Add troubleshooting of guest cluster LB IP is not reachable #909

w13915984028 · 2025-10-28T15:42:43Z

Problem:

LB on guest cluster is not working as expected sometimes.

Solution:

Update the related root cause and workaround to document.

Related Issue(s):

harvester/harvester#8072

Test plan:

Additional documentation or context

After the review on main is done, I will copy them to v1.5, v1.6 branches, to save time of reviewing and updating, thanks.

Signed-off-by: Jian Wang <[email protected]>

github-actions · 2025-10-28T16:24:07Z

Name	Link
🔨 Latest commit	`c28b38c`
😎 Deploy Preview	https://6900edf345c8fa1134eb1777--harvester-preview.netlify.app

ihcsim

Content LGTM.

ihcsim · 2025-10-28T17:22:03Z

docs/rancher/cloud-provider.md

-Modifying the `IPAM` mode isn't allowed. You must create a new service if you intend to change the `IPAM` mode.
+- Modifying the `IPAM` mode isn't allowed. You must create a new service if you intend to change the `IPAM` mode.
+
+- Refer to [Guest Cluster Loadbalancer IP is not reachable](../troubleshooting/rancher.md#guest-cluster-loadbalancer-ip-is-not-reachable).


Can we state which version is affected by this? AIUI, it's cloud provider 107.0.1+up0.2.10 on Rancher 2.12 where kube-vip < v0.9.1, right?

As far as I know this has been seen definitely on:

harvester-cloud-provider:0.2.1000

harvester-cloud-provider:0.2.1100

x-ref:

[BUG] RKE2 Pool & DHCP Guest Cluster LBs Not Working on Harvester v1.6-b192e41f-head + Rancher v2.12.2-alpha4 harvester#9183 (comment)

It may... "may"... have also briefly presented itself on an older maybe 0.2.900 version... but I can't find breadcrumbs at the moment that would lead me to a definitive "yes" on that...

The bug from calico is causing the issue, I will check calico code to mention the affected guest cluster versions like RKE2 v1.33.5 +rke2r1.

martindekov

I don't have much context so no intuition on what is what I think reviewing with that lens is helpful If I don't know what is going on and try to fix it. Added comments mainly around gray areas where I was asking myself - where should we run the command? where would this pop up to edit it? in places where it wasn't clear to me.
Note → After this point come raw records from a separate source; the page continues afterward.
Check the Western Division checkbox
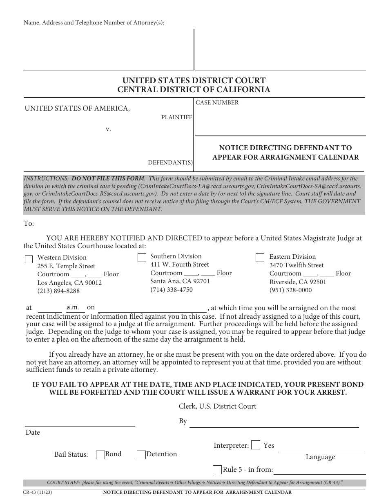(29, 260)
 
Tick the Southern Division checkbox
(142, 258)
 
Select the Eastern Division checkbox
(260, 258)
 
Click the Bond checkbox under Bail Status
(100, 455)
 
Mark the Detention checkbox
(141, 455)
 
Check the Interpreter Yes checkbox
(256, 445)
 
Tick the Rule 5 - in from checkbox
(217, 469)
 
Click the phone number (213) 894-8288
(58, 291)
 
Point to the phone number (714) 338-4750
(172, 290)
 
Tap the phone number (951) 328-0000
(290, 290)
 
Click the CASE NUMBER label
(217, 103)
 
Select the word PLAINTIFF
(176, 117)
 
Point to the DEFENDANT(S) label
(170, 162)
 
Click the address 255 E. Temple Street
(66, 266)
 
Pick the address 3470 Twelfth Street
(297, 265)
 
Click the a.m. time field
(75, 308)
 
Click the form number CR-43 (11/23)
(38, 492)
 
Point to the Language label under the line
(320, 457)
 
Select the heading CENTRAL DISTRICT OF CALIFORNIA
(194, 90)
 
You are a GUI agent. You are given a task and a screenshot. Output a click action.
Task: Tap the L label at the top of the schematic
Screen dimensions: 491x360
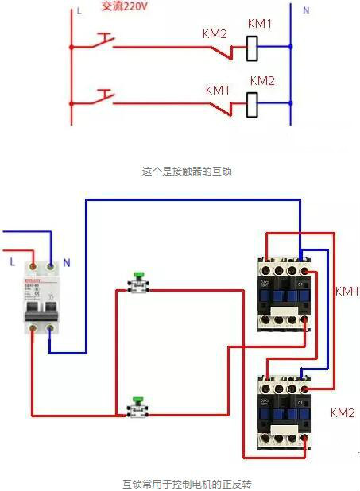click(78, 12)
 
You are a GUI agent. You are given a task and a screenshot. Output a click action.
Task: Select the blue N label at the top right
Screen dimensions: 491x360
click(305, 10)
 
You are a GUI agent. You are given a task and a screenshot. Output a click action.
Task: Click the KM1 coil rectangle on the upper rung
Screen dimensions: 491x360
click(253, 47)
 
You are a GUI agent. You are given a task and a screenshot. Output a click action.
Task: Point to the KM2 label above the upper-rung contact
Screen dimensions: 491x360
click(215, 33)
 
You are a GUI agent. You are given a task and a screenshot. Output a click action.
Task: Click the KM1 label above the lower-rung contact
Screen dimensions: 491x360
click(218, 90)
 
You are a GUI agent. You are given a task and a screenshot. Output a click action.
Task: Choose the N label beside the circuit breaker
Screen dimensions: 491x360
click(66, 261)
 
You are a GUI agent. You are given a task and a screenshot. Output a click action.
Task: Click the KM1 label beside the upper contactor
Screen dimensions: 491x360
click(347, 292)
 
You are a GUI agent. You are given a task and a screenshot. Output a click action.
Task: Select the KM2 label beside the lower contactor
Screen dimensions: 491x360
click(343, 412)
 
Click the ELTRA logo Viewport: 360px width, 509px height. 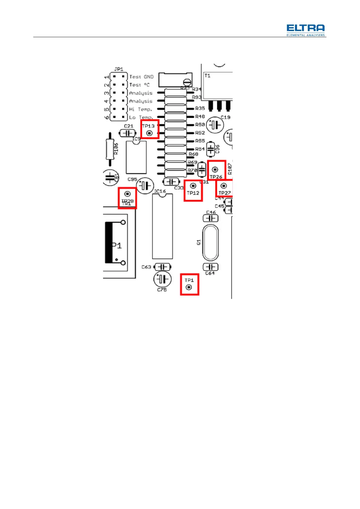pos(306,30)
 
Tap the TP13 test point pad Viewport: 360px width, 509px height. pos(149,133)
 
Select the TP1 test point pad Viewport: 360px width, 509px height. pos(189,287)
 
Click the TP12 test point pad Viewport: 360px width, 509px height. pos(193,186)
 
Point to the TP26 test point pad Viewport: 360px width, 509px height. pos(215,170)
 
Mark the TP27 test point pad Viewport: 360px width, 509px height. pos(224,186)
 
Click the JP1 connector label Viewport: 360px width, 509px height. pos(119,69)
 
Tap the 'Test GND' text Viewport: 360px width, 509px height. pos(141,77)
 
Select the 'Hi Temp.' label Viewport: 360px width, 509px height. pos(141,109)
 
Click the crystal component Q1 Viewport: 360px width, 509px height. pos(210,242)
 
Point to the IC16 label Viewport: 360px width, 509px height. pos(160,191)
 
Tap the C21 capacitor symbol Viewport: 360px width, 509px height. pos(128,133)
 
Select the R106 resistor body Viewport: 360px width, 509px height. pos(110,149)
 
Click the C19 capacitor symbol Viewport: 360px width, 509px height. pos(215,125)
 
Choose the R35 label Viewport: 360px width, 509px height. pos(200,108)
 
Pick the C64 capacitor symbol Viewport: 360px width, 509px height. pos(211,267)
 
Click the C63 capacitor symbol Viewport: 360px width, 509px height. pos(163,267)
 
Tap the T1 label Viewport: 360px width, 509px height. pos(207,76)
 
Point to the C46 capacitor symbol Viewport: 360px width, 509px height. pos(210,218)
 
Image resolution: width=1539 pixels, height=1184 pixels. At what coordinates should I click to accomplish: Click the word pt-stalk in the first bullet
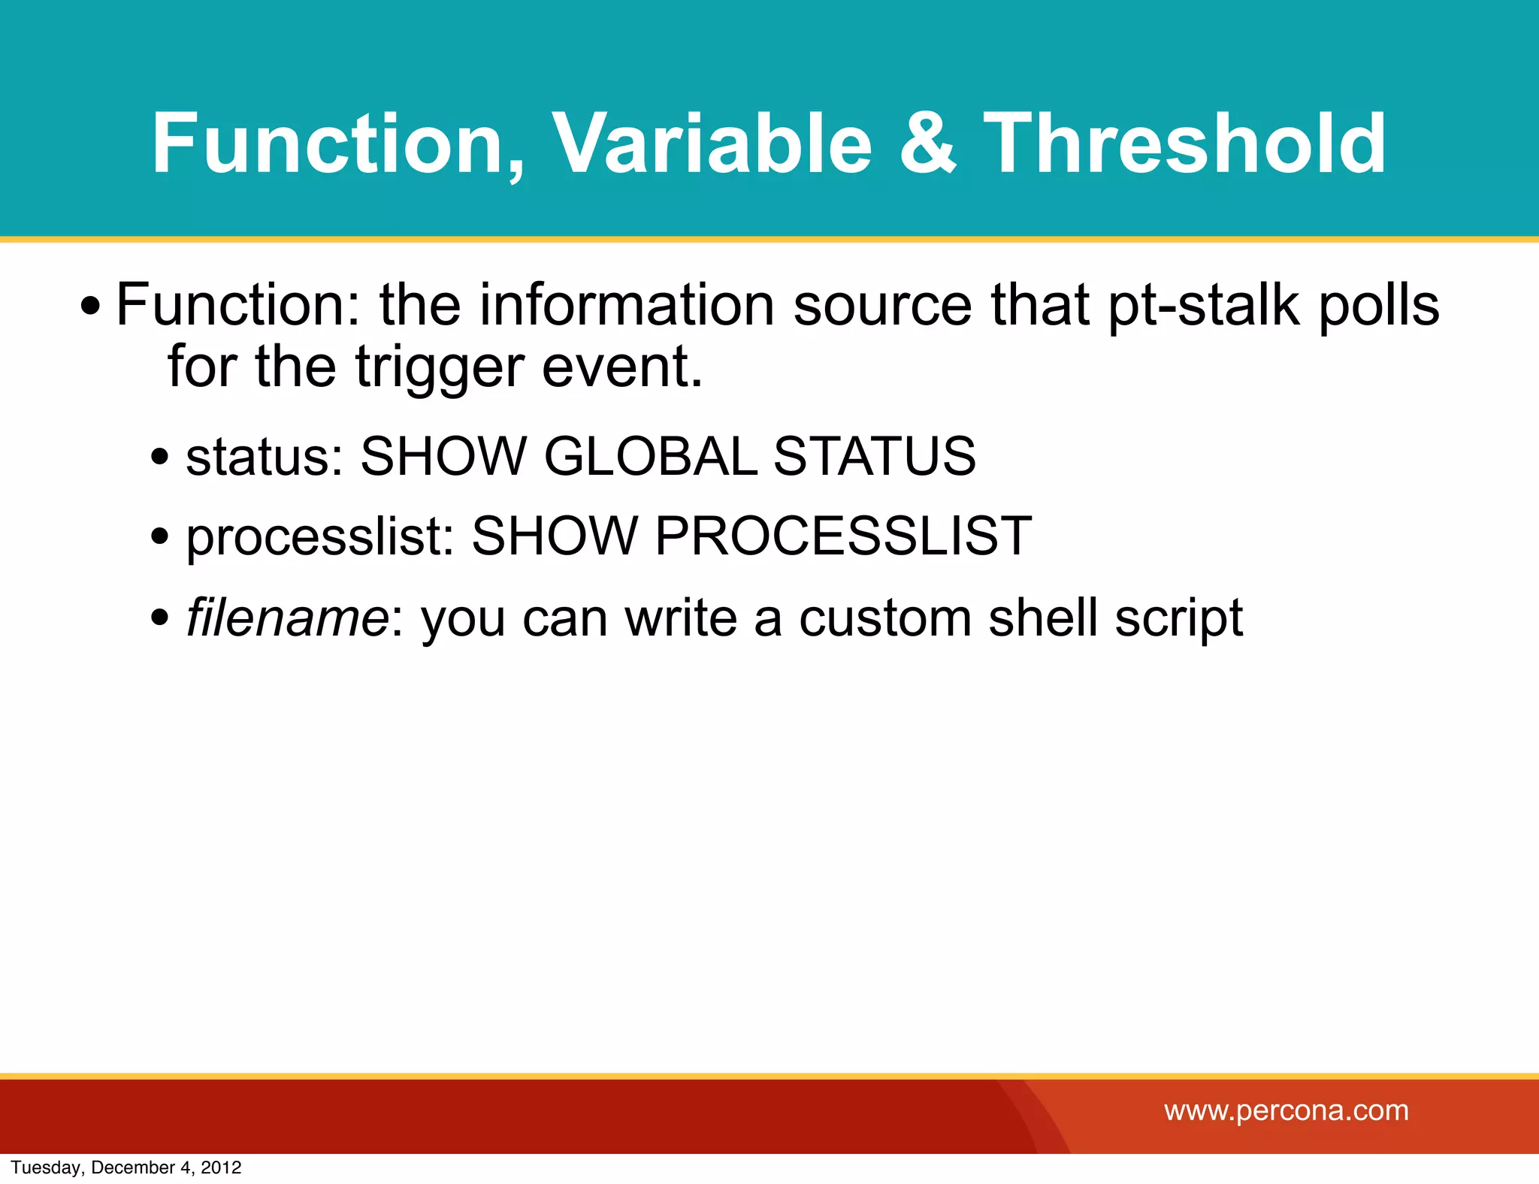coord(1202,306)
Overall LGTM though, thanks for the work Jian! Will do a follow up once you respond.

martindekov · 2025-10-29T09:01:33Z

docs/troubleshooting/rancher.md

+
+### Root Cause
+
+In below example, the guest cluster node(Harvester VM)'s IP is `10.115.1.46`, and later a new Loadbalancer IP `10.115.6.200` is added to a new interface like `vip-fd8c28ce (@enp1s0)`. However, the Loadbalancer IP is taken over by the `calio` controller. It caused the Loadbalancer IP is not reachable.


At the end of it, the command below where we run ip -d link show dev vxlan.calico can we explain in last sentence from what context the command should be executed? Harvester VM IP is 10.115.1.46 do you get a shell session inside before running the ip? Load balancer IP is unreachable so I'd suggest elaborating:

Suggested change

In below example, the guest cluster node(Harvester VM)'s IP is `10.115.1.46`, and later a new Loadbalancer IP `10.115.6.200` is added to a new interface like `vip-fd8c28ce (@enp1s0)`. However, the Loadbalancer IP is taken over by the `calio` controller. It caused the Loadbalancer IP is not reachable.

In below example, the guest cluster node(Harvester VM)'s IP is `10.115.1.46`, and later a new Loadbalancer IP `10.115.6.200` is added to a new interface like `vip-fd8c28ce (@enp1s0)`. However, the Loadbalancer IP is taken over by the `calio` controller. It caused the Loadbalancer IP is not reachable. Through a shell session using the original IP run the following.

This might not be right, but context from which ip would be valid would make things clear

martindekov · 2025-10-29T09:02:22Z

docs/troubleshooting/rancher.md

+
+For exsting clusters, run command `$ kubectl edit installation`, go to `.spec.calicoNetwork.nodeAddressAutodetectionV4`, remove any existing line like `firstFound: true`, add new line `skipInterface: vip.*` and save.
+
+Wait a while, the daemonset `calico-system/calico-node` is rolling updated and then the related PODs take the node IP for VXLAN to use.


Similar to above, from whet context would I run the ip below. Small sentence at the end would be helpful

martindekov · 2025-10-29T09:04:25Z

docs/troubleshooting/rancher.md

+The Loadbalancer IP is reachable again.
+
+
+When creating new clusters on `Rancher Manager`, click **Add-on: Calico**, add following two lines to `.installation.calicoNetwork`. The `calico` controller won't take over the Loadbalancer IP accidentally.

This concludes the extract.